--- Dataset extract ---

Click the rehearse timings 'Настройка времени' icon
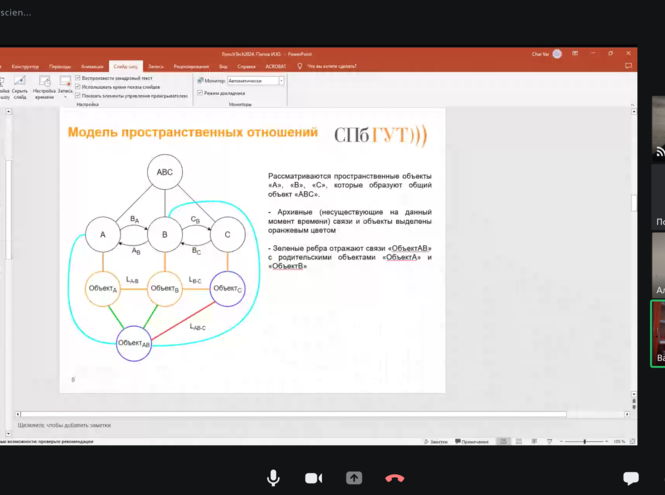(x=43, y=85)
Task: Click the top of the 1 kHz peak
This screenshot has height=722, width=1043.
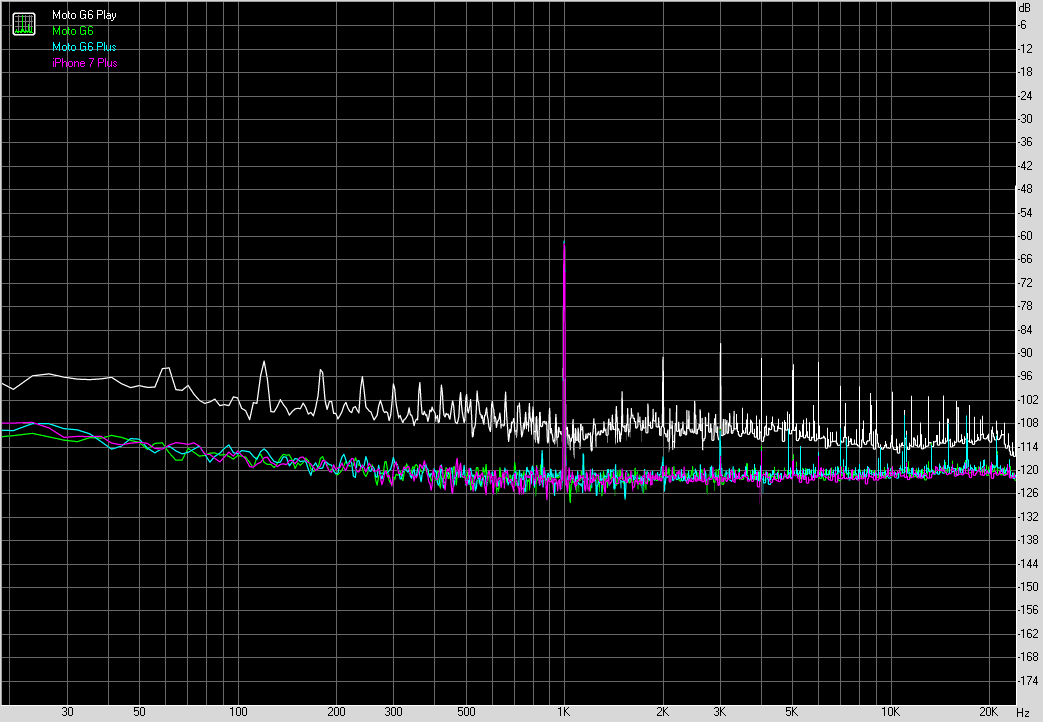Action: click(x=565, y=244)
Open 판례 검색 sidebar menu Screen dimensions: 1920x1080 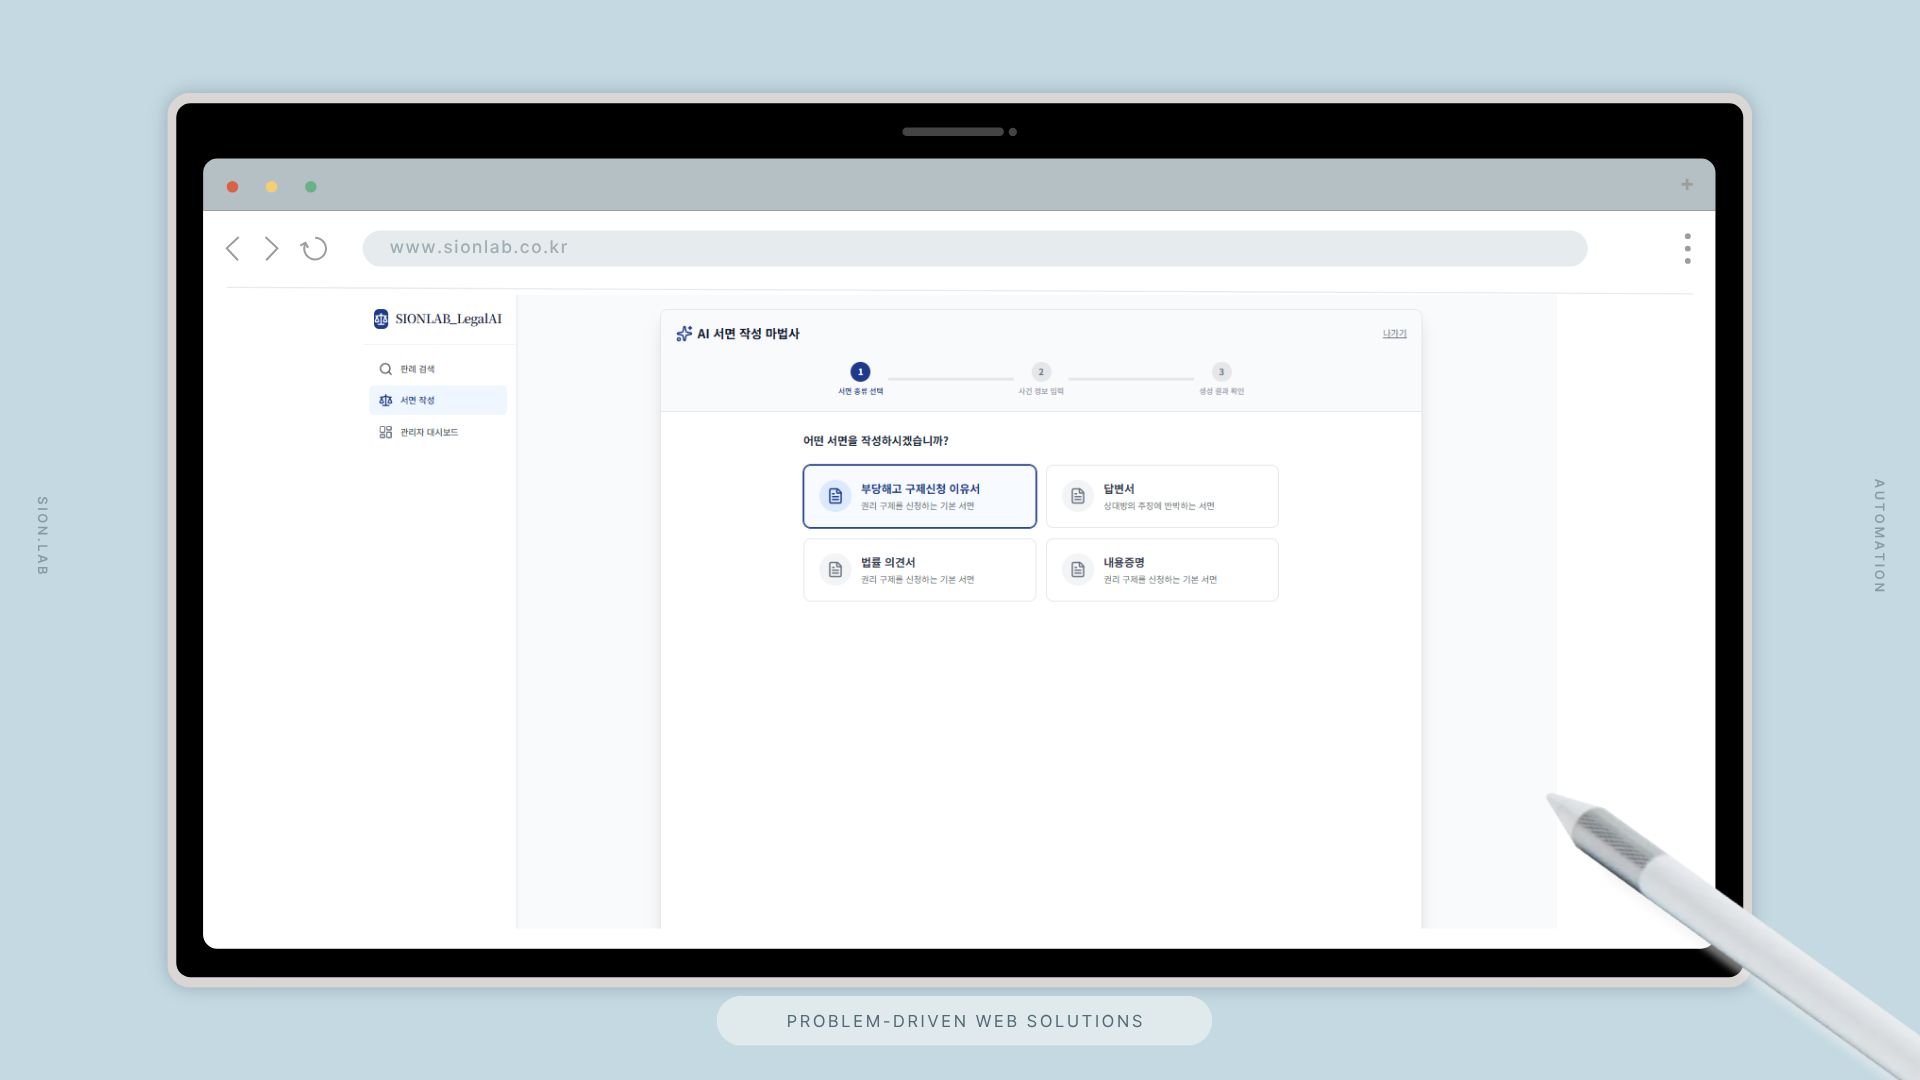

---

▸ Challenge
Copy every line of the entries above, requests included, but scale each coordinate in the answers by 0.2 and round it to a whole number, rounding halves up. Leave the pictures out.

▸ Answer to the exercise
Click the rehearse timings 'Настройка времени' icon
(x=9, y=17)
Task: Click the top of the 1 kHz peak
This screenshot has height=722, width=1043.
Action: click(x=113, y=49)
Open 판례 검색 sidebar menu Screen dimensions: 1920x1080 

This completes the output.